The backgrounds of its founders also help explain the company’s focus on enterprise software and product experience. Shah previously co-founded Refresh, an app that surfaced insights about people in users’ extended social networks, which LinkedIn acquired in 2015. Nivargi built a business analytics platform called ClearStory. Singh was a lead product manager at Meta overseeing Facebook feature development. Chen joined Moveworks after roles at Yahoo, Google, and Airbnb.

Why the fit matters

ServiceNow’s business is built around workflow automation. Moveworks has focused on making workplace systems easier for employees to use through AI assistance, search and automation. The strategic idea behind the deal is that those two areas can reinforce each other.

In plain terms, ServiceNow wants AI to sit closer to the everyday work employees do inside large organizations. Moveworks gives it technology and product experience around employee-facing AI interfaces, while ServiceNow brings a larger automation platform.

Shah described Moveworks as a way to hide the complexity employees face at work by giving them an intuitive starting point to search and act across enterprise systems. He said becoming part of ServiceNow would create an opportunity to accelerate innovation through ServiceNow’s AI agent-fueled platform.

The acquisition also reflects a broader push by ServiceNow to build around emerging AI technologies. In January, the company acquired Cuein, an “AI-native” conversation data analysis platform, to enhance its data processing capabilities.

ServiceNow’s AI momentum

ServiceNow has said its newest AI solutions are the fastest-growing in its history. As of December 2024, the company said it had nearly 1,000 “AI customers” and around $200 million in annual contract value for its “Pro Plus” AI tier.

The company also reported $2.96 billion in subscription revenues in its most recent fiscal quarter, Q4 2024, with AI adoption helping drive the result.

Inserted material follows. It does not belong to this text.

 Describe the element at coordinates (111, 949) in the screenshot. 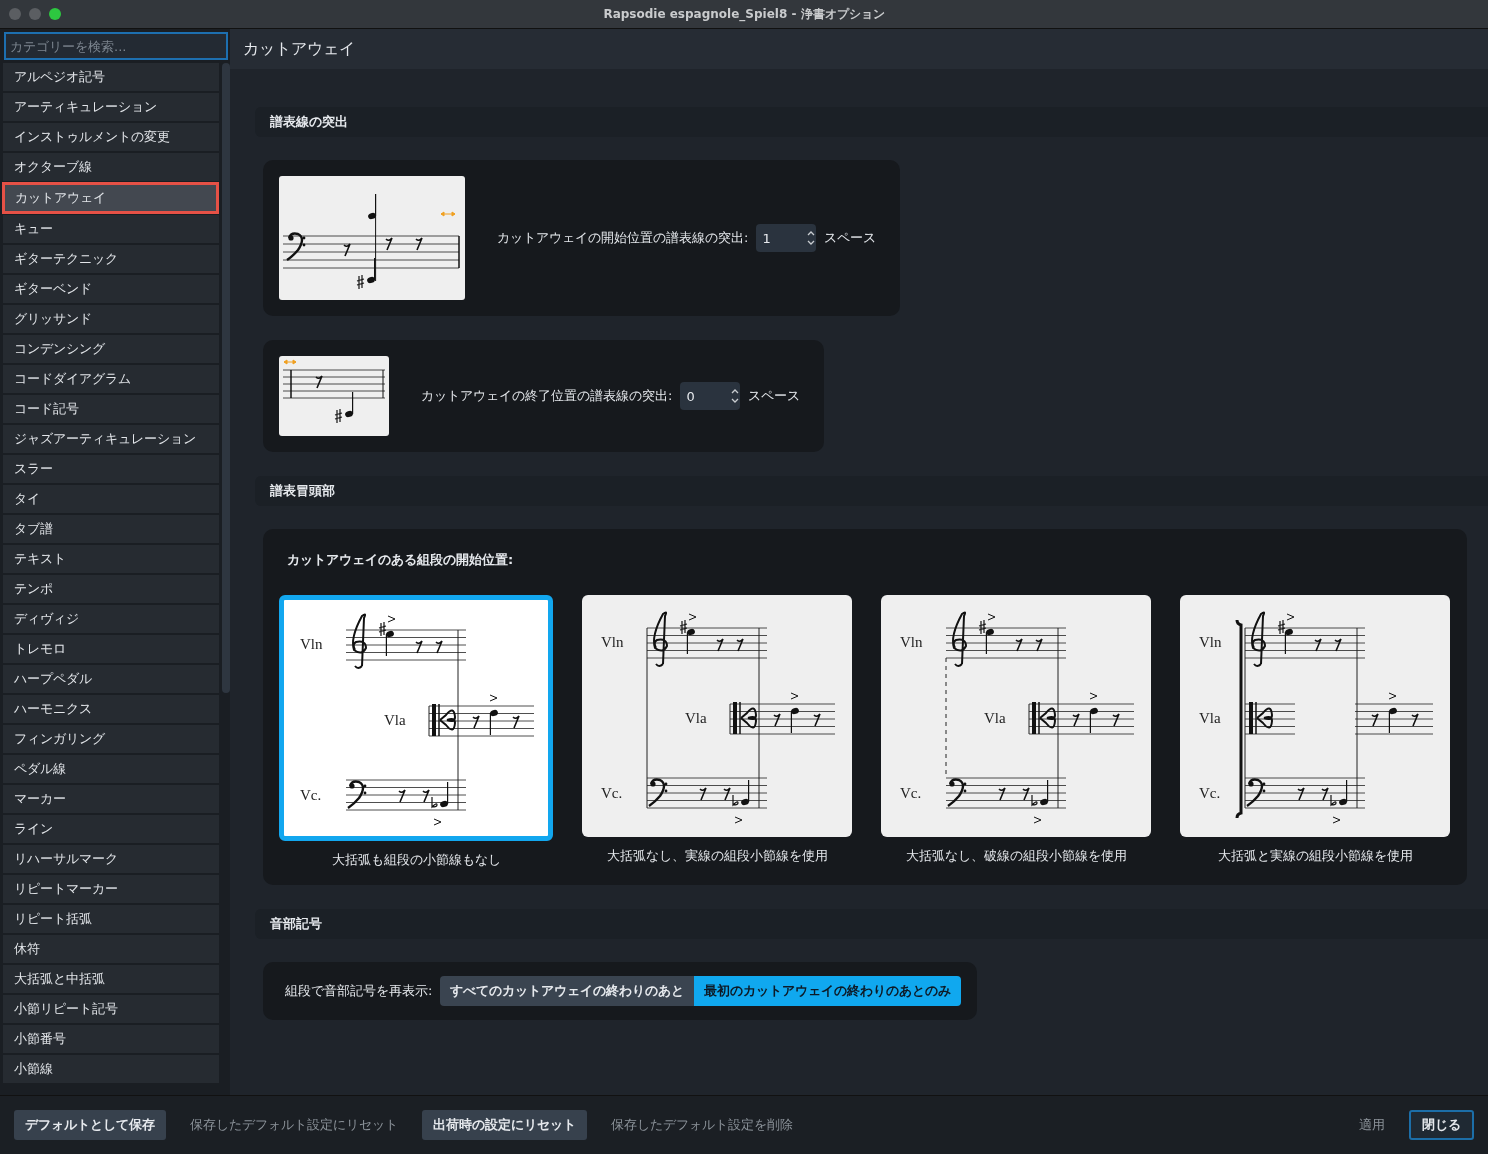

Taken together, those figures show why Moveworks is a strategically important acquisition for ServiceNow. The company is already seeing demand for AI products, and Moveworks gives it another product layer aimed directly at the employee experience.

The deal is still expected to close in the second half of 2025, so the companies remain at the agreement stage. But the direction is clear: ServiceNow is using acquisition to expand its AI portfolio, strengthen its enterprise search and AI assistant capabilities, and push further into workflow automation for large business customers.